The operator that replicates the effect of what we have seen in the classical case is the Pauli-Z matrix, defined as $\begin{bmatrix}1 & 0\\ 0& -1\end{bmatrix}$. Let’s see what it does on the elements of the computational basis:

circuit.z(q[0])
job = execute(circuit, backend)
state = job.result().get_statevector(circuit)
print(state)

[1.+0.j 0.+0.j]

This is nothing but the $|0\rangle$ state. In other words, it does not do anything to $|0\rangle$, which can also be thought of as multiplying it by +1. Let’s try it on $|1\rangle$:

circuit = QuantumCircuit(q, c)
circuit.x(q[0])
circuit.z(q[0])
job = execute(circuit, backend)
state = job.result().get_statevector(circuit)
print(state)

[ 0.+0.j -1.+0.j]

We get $-|1\rangle$, which means it adds a minus sign to it. This way we have the +1, -1 values, just the same way as in the classical formalism. If we write $\sigma^Z_i$ for the operator $Z$ at a site $i$, the quantum mechanical Hamiltonian of the classical Ising model reads as

$$ H=-\sum_{<i,j>} J_{ij} \sigma^Z_i \sigma^Z_{j} - \sum_i h_i \sigma^Z_i$$.

Technically speaking, we should put a hat on $H$ and on all of the $\sigma^Z_i$ to indicate that they are operators, and not numbers or variables, but we omit this for notational simplicity.

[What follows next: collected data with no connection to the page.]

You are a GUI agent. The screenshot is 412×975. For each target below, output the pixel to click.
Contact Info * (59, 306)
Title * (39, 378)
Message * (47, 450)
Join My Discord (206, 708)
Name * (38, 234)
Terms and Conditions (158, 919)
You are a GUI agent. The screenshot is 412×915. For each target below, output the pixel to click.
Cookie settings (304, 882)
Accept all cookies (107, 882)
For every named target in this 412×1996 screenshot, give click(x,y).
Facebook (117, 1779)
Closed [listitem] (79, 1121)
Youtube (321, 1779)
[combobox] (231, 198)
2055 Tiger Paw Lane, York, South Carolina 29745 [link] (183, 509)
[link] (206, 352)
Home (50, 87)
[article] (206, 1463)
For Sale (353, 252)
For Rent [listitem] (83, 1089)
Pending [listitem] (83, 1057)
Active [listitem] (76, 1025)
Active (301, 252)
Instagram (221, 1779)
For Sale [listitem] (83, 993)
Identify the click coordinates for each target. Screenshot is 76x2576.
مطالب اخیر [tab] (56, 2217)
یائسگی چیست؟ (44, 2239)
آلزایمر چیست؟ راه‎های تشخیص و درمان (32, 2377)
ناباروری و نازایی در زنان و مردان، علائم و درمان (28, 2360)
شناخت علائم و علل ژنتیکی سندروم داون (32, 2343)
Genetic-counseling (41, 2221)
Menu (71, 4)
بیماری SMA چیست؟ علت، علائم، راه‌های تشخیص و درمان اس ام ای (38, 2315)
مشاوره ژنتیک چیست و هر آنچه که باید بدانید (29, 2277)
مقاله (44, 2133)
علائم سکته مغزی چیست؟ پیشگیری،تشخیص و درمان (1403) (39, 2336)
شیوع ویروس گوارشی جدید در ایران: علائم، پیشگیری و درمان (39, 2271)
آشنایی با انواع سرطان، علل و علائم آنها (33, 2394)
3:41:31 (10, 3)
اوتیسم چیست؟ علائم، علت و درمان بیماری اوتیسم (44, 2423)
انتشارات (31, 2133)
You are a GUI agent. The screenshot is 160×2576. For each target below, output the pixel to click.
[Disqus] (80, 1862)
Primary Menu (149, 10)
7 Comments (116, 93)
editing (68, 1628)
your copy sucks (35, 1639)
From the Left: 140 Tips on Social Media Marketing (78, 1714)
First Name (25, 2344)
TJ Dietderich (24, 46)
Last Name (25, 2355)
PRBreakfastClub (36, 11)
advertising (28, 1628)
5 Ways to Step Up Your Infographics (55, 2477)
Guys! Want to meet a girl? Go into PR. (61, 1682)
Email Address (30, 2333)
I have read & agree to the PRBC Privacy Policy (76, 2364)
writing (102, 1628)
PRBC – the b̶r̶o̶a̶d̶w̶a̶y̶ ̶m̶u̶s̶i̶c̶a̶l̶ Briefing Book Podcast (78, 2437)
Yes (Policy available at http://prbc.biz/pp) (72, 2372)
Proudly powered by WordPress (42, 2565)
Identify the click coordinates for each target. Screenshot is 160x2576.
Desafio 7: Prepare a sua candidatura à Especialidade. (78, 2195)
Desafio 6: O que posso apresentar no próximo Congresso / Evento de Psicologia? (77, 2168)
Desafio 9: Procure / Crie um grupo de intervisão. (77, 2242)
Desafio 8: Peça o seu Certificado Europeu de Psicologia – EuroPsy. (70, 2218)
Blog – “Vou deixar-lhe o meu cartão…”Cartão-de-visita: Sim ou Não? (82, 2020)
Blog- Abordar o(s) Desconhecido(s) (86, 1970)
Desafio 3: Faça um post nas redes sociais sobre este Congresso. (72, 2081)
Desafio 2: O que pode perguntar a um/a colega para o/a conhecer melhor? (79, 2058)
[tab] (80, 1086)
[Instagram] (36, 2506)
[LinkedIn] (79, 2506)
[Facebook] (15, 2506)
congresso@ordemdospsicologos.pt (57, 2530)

The expectation value $<H>$ of the Hamiltonian is the energy of the system, and the corresponding quantum state $|\psi\rangle$ is the configuration of that energy level. We can create the quantum mechanical version of calculating the energy, matching the function we defined above for the classical mechanical variant:

def calculate_energy_expectation(state, hamiltonian):
    return float((state.T.conj() @ hamiltonian @ state).real)

It is a bit tricky to define the Hamiltonian with the $\sigma^Z_i$ operators, since saying that it acts on site $i$ means that it acts trivially on all other sites. So, for instance, for two sites, if we act on site one, the actual operator is $\sigma^Z\otimes I$, and acting on site two, we have $I \otimes \sigma^Z$. The above function to calculate the energy takes numpy arrays, so we manually define $\sigma^Z$ and calculate the energy of the Hamiltonian $H=-\sigma^Z_1\sigma^Z_2 - 0.5 (\sigma^Z_1 + \sigma^Z_2)$ on the state $|00\rangle$.

PauliZ = np.array([[1, 0], [0, -1]])
IZ = np.kron(np.eye(2), PauliZ)
ZI = np.kron(PauliZ, np.eye(2))
ZZ = np.kron(PauliZ, PauliZ)
H = -ZZ + -0.5*(ZI+IZ)
ψ = np.kron([[1], [0]], [[1], [0]])
calculate_energy_expectation(ψ, H)

-2.0

This Hamiltonian commutes, which means all of its operators are commutative, which is a clear sign of nothing much quantum going on.

To make this a quantum Ising model, we need to add a term that does not commute with the rest of the terms. A transverse field is such, which is an on-site interaction just like the external field. Its effect is described by the Pauli-X operator (the NOT gate), which we will denote by $\sigma^X_i$ for a site $i$. It is very easy to see that the Pauli-Z and the Pauli-X do not commute:

circuit = QuantumCircuit(q, c)
circuit.x(q[0])
circuit.z(q[0])
job = execute(circuit, backend)
state = job.result().get_statevector(circuit)
print("Pauli-X, then Pauli-Z:", state)
circuit = QuantumCircuit(q, c)
circuit.z(q[0])
circuit.x(q[0])
job = execute(circuit, backend)
state = job.result().get_statevector(circuit)
print("Pauli-Z, then Pauli-X:", state)

Pauli-X, then Pauli-Z: [ 0.+0.j -1.+0.j]
Pauli-Z, then Pauli-X: [0.+0.j 1.+0.j]

There is a clear sign difference.

There are many other ways of making the Ising Hamiltonian noncommuting, but adding the onsite Pauli-X operations leads to the transverse field Ising model. Its Hamiltonian reads as

$$ H=-\sum_{<i,j>} J_{ij} \sigma^Z_i \sigma^Z_{j} - \sum_i h_i \sigma^Z_i - \sum_i g_i \sigma^X_i$$.

The transverse field Ising model is critically important to explain how quantum annealing works because by adding the $\sigma^X$ part to the Hamiltonian it becomes possible to exploit quantum effects like tunnelling. It is also important for understanding the quantum approximation optimization algorithms, since it was inspired by quantum annealing.